Passage »
══════════

Washington Technology has a report on the Department of Health and Human Services and “anonymized data.” I’ve written about this issue before. Often, data that is believed to have been made anonymous can easily be “de-anonymized,” and sensitive data would be linked back with the affected individual.
Carnegie Mellon professor Latanya Sweeney has been researching the issue of de-anonymization or re-identification of data for years. In 1998, she explained how a former governor of Massachusetts had his full medical record re-identified by cross-referencing Census information with de-identified health data. Sweeney also found that, with birth date alone, 12 percent of a population of voters can be re-identified. With birth date and gender, that number increases to 29 percent, and with birth date and zip code it increases to 69 percent.
In 2000, Sweeney found that 87 percent of the U.S. population could be identified with birth date, gender and zip code. She used 1990 Census data. In 2006, Philippe Golle at the Palo Alto Research Center revisited her research, using 2000 Census data, and found that (pdf) “disclosing one’s gender, ZIP code and full date of birth allows for unique identification” revealed the identity of 63 percent of the U.S. population. (Note that the U.S. population in 1990 was 248.7 million and the 2000 population was 281.4 million.)
In August, University of Colorado law professor Paul Ohm discussed “the surprising failure of anonymization,” and said, “Data can either be useful or perfectly anonymous but never both.” He said anonymization’s failure “should trigger a sea change in the law, because nearly every information privacy law or regulation grants a get-out-of-jail-free card to those who anonymize their data.”
Now, Washington Technology reports:
HHS intends to hire a contractor to demonstrate either the “ability or inability” to re-identify data from a data set that has been de-identified under the Health Information Portability and Accountability Act (HIPAA) Privacy Rule, according to a Jan. 4 notice on the Federal Business Opportunities Web site. […]
Under HIPAA, hospitals and other health care providers de-identify personal medical data by removing the 18 identifiers in the data. The hospital or other entity does not have actual knowledge that the data could be used alone or in combinations to identify the individual.
Under this new contract, HHS will research re-identifying the data and matching it to a specific individual.
“The contractor shall take one or more HIPAA Privacy Rule de-identified data sets and, using methods and technologies that exclude “brute force” matching, demonstrate the ability or inability to re-identify the data,” the notice states.
The re-identification must be an accurate and unambiguous match to an individual.
To protect the privacy of the personal medical data to be used in the project, the data will be prohibited from being shared in either its de-identified form or any other forms created in the project, the notice adds.

══════════

Dataset excerpts »
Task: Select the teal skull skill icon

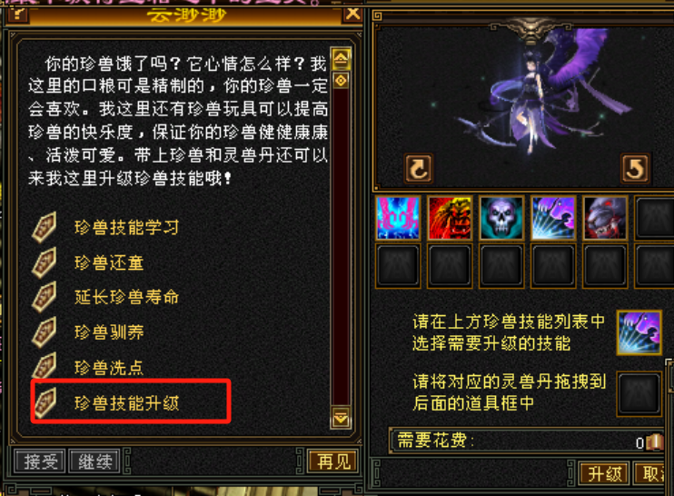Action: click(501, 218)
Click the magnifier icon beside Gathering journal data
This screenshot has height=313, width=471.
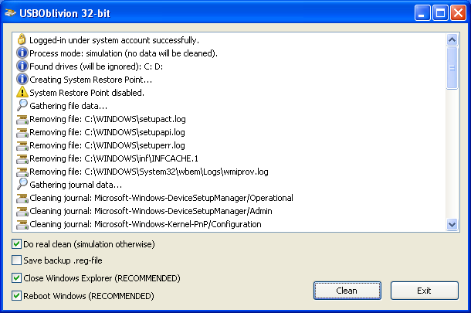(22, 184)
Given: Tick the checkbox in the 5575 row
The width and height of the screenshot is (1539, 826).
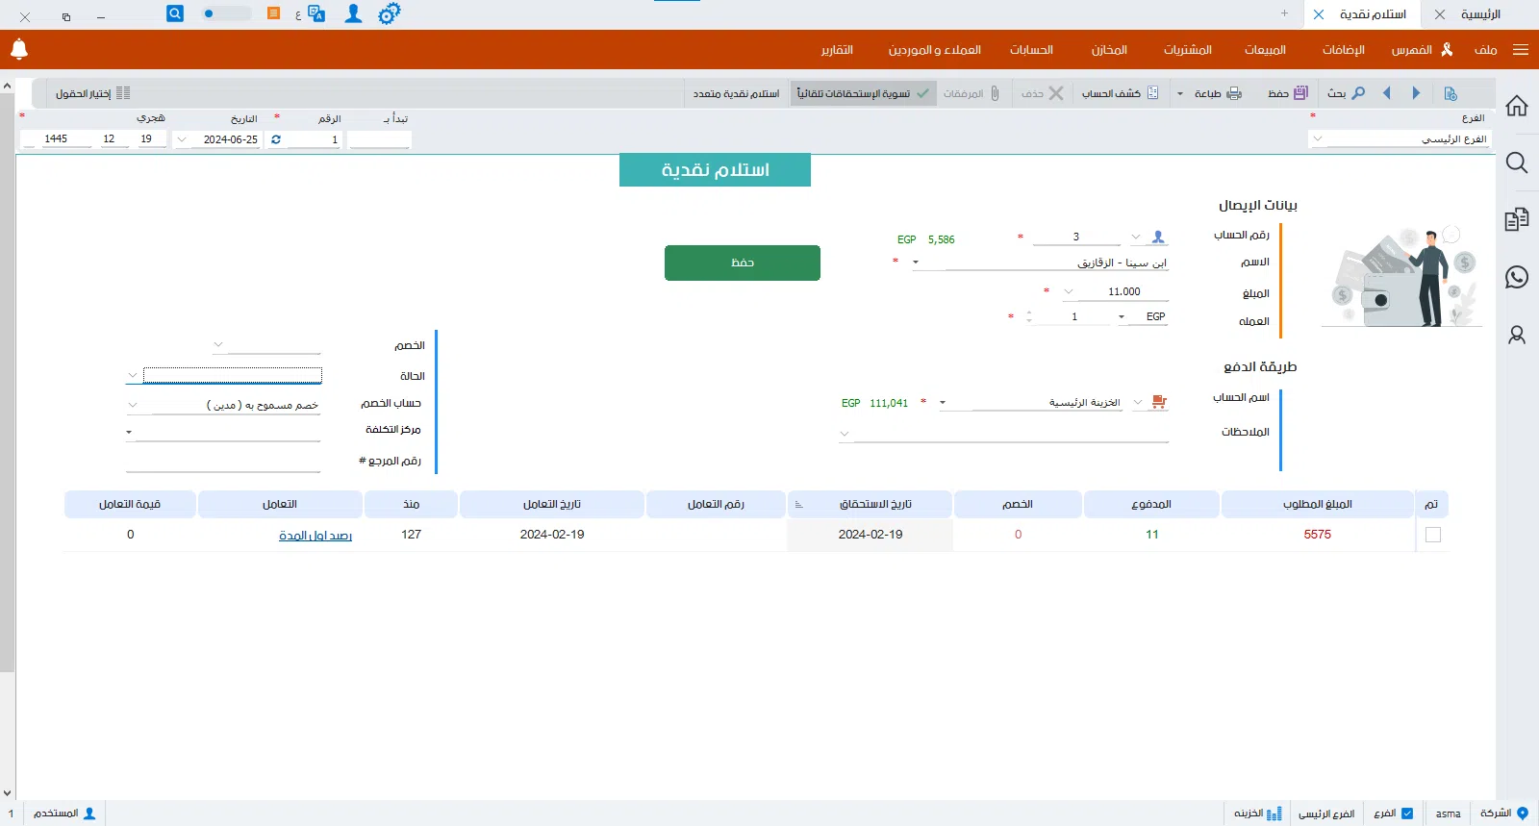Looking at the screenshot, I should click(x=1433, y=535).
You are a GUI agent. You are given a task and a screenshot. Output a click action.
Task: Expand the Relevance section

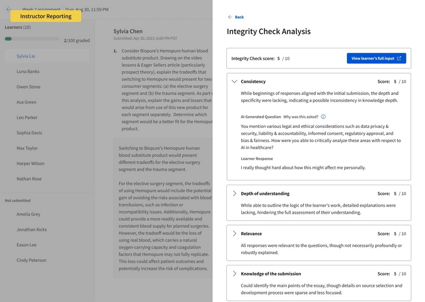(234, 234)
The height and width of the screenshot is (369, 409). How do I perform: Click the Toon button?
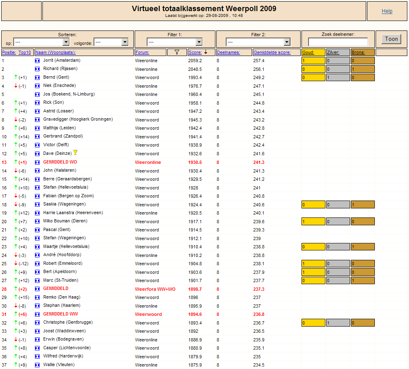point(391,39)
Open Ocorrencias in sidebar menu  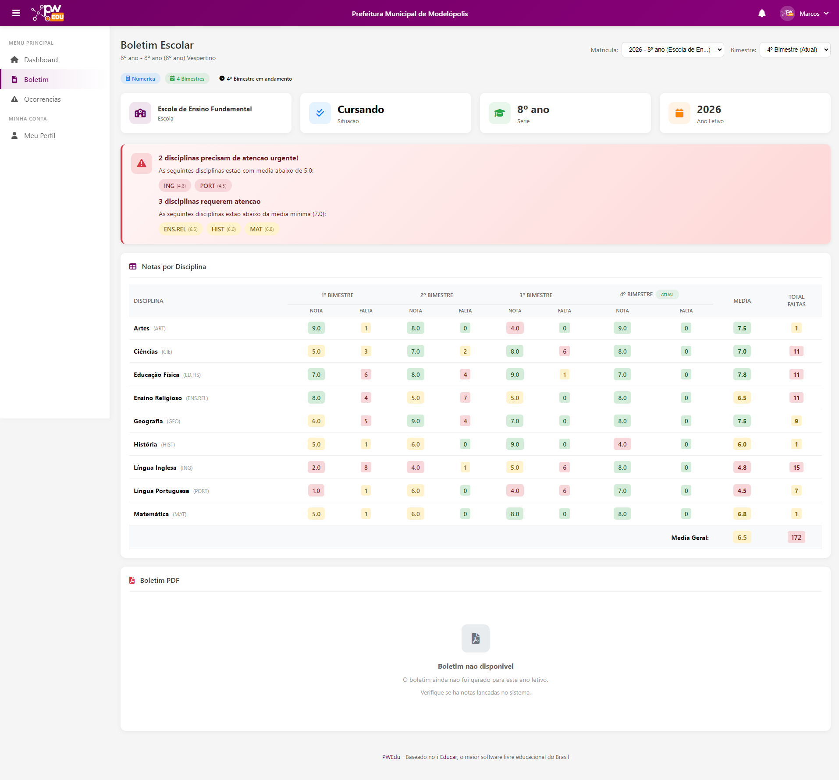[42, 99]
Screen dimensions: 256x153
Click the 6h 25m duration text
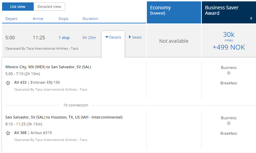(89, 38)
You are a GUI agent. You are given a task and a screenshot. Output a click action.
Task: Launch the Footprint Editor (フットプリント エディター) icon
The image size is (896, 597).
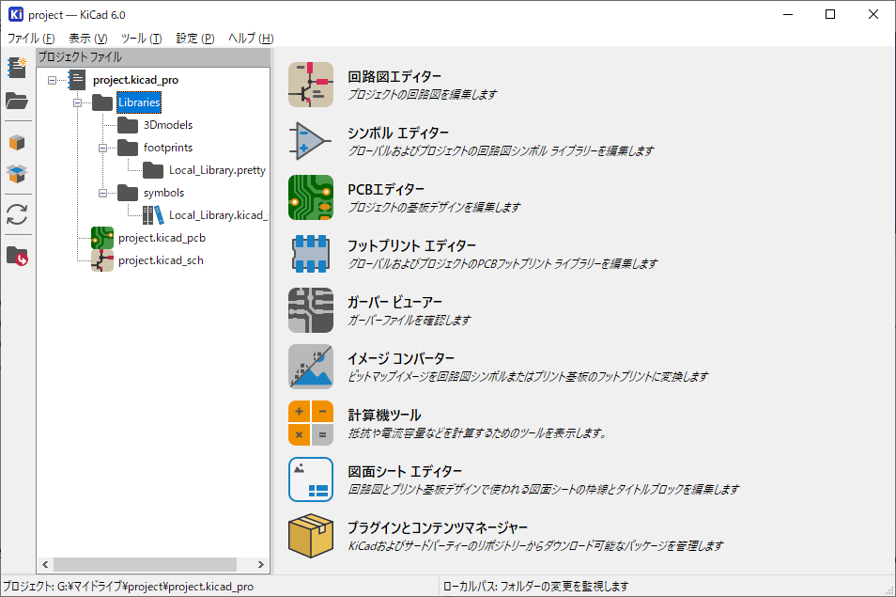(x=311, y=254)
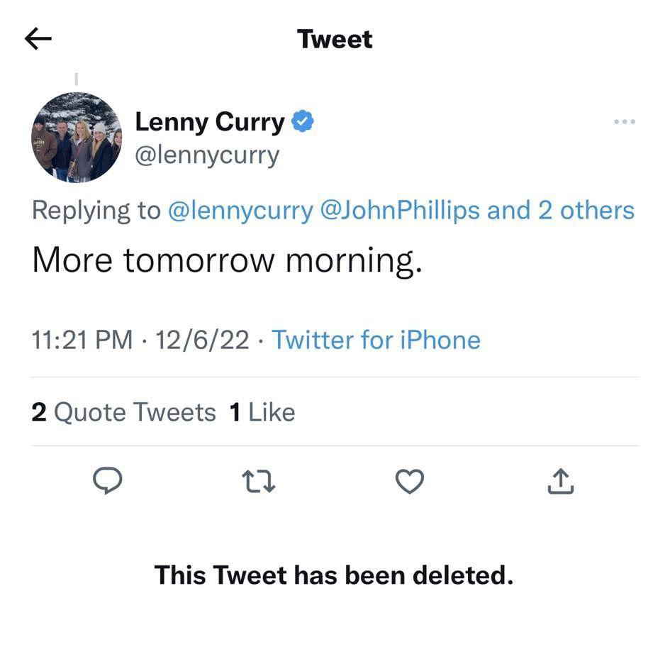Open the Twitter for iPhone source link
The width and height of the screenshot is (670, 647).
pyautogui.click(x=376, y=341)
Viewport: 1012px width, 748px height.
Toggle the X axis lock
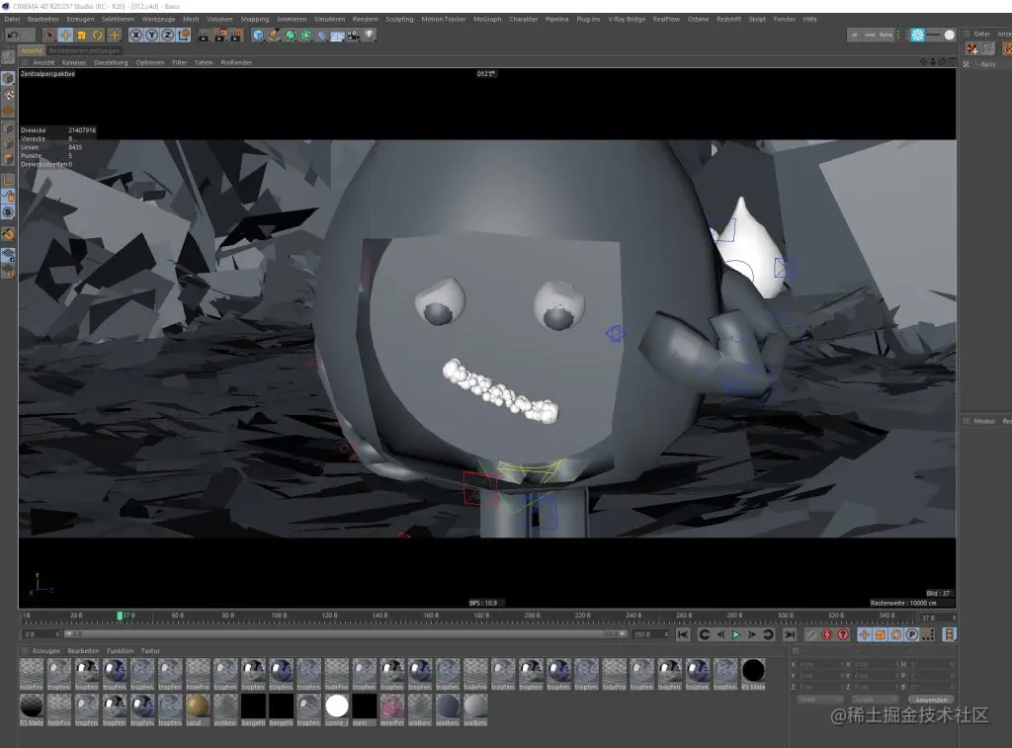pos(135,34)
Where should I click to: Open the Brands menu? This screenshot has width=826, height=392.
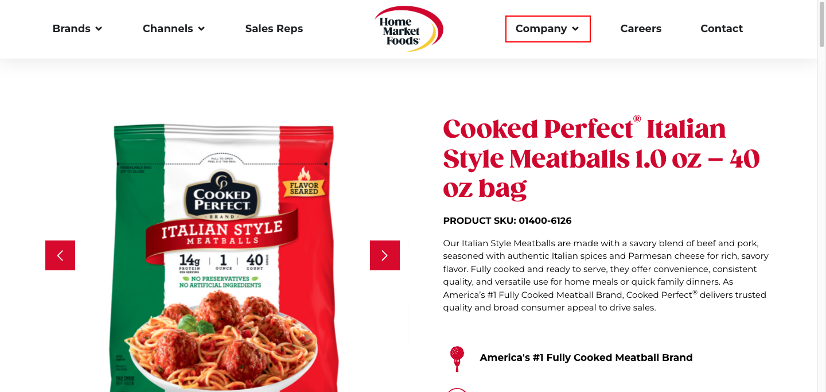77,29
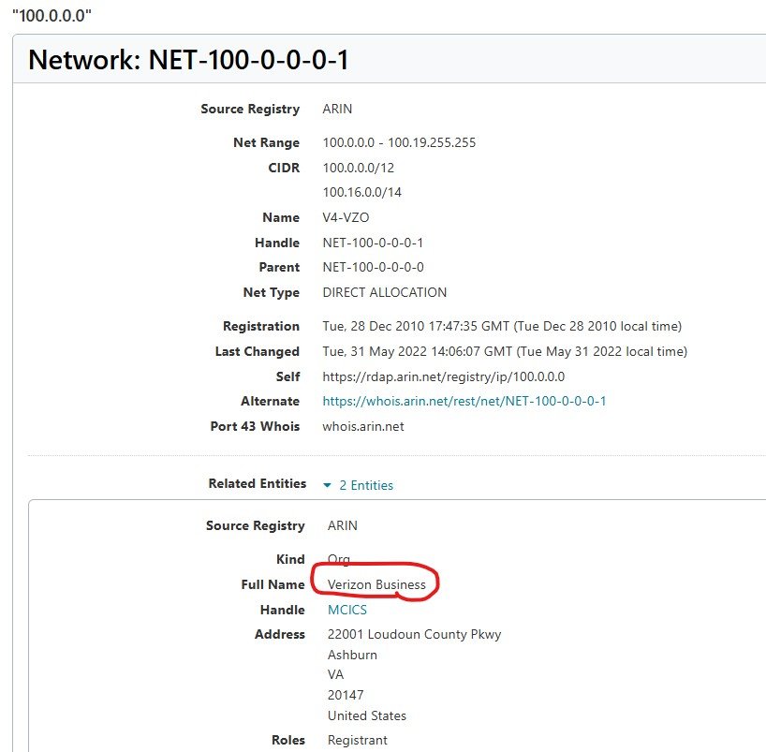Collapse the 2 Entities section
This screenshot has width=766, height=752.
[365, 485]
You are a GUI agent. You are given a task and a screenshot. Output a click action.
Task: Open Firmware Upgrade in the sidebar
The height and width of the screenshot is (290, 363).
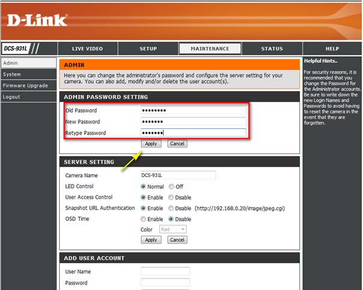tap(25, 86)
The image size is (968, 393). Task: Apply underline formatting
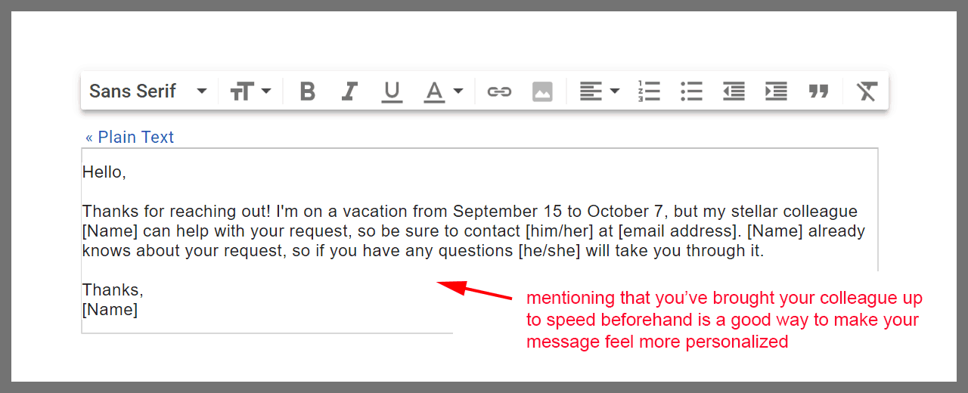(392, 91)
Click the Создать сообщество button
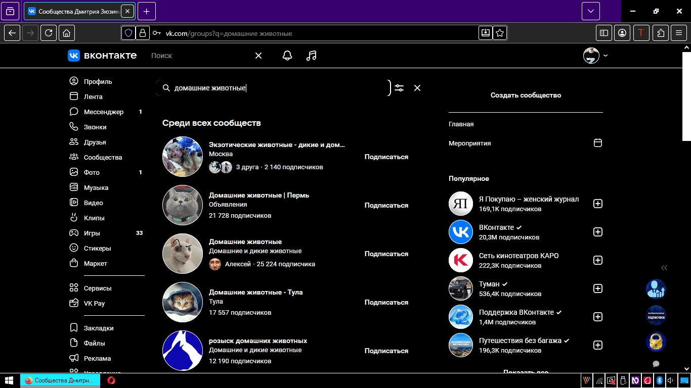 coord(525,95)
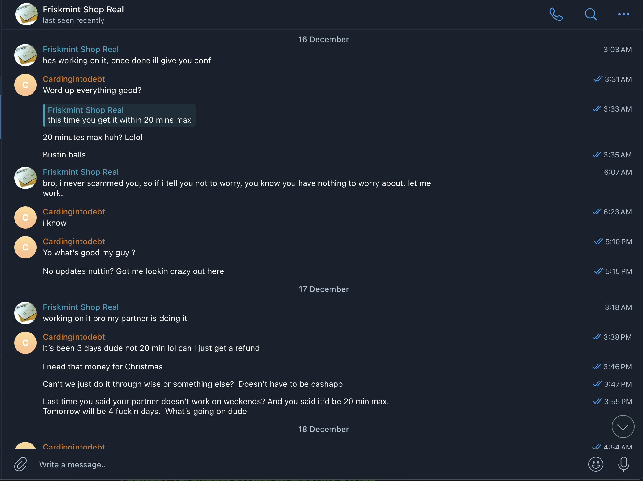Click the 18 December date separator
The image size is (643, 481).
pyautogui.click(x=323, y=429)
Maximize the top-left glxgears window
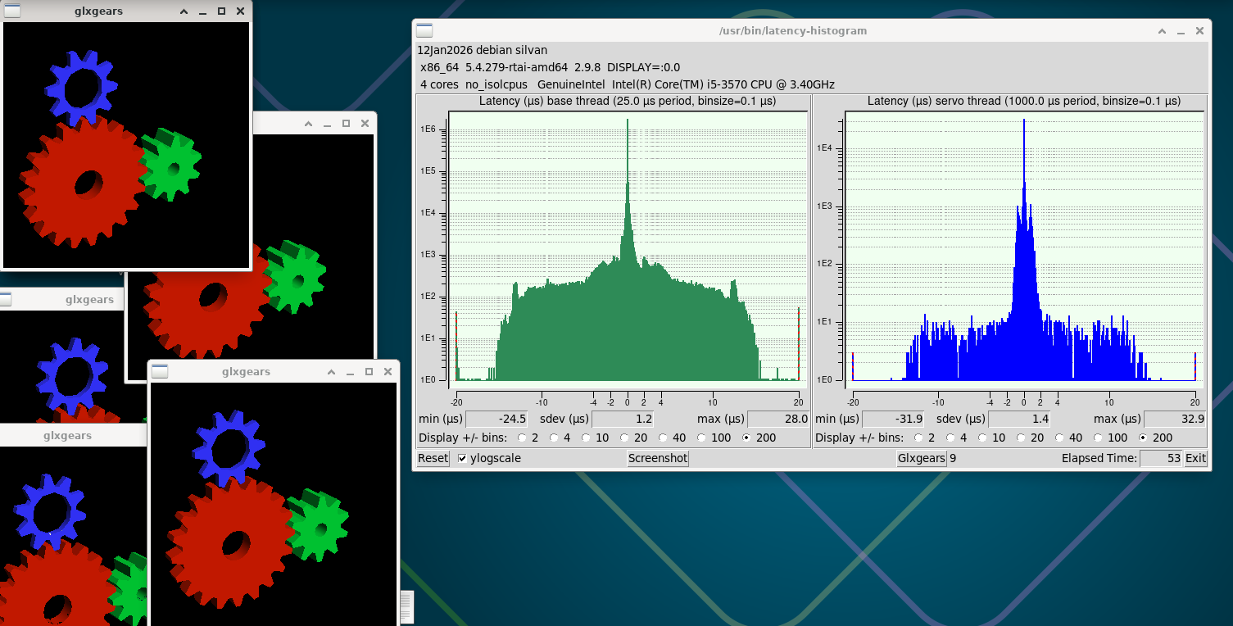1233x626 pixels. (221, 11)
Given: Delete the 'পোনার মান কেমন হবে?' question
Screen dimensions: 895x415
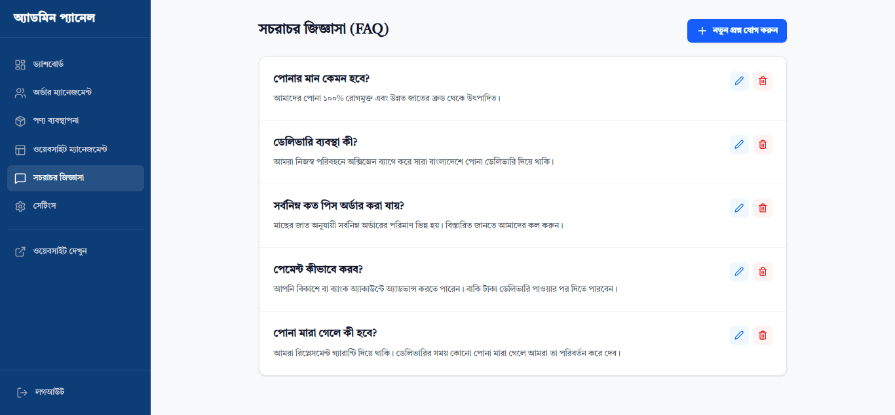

══════════

Your instructions »
Reproduce word for word everything from "Now, Washington Technology" down to "identify the individual." in the post above on re-identifying anonymized data.

Task answer »
Now, Washington Technology reports:
HHS intends to hire a contractor to demonstrate either the “ability or inability” to re-identify data from a data set that has been de-identified under the Health Information Portability and Accountability Act (HIPAA) Privacy Rule, according to a Jan. 4 notice on the Federal Business Opportunities Web site. […]
Under HIPAA, hospitals and other health care providers de-identify personal medical data by removing the 18 identifiers in the data. The hospital or other entity does not have actual knowledge that the data could be used alone or in combinations to identify the individual.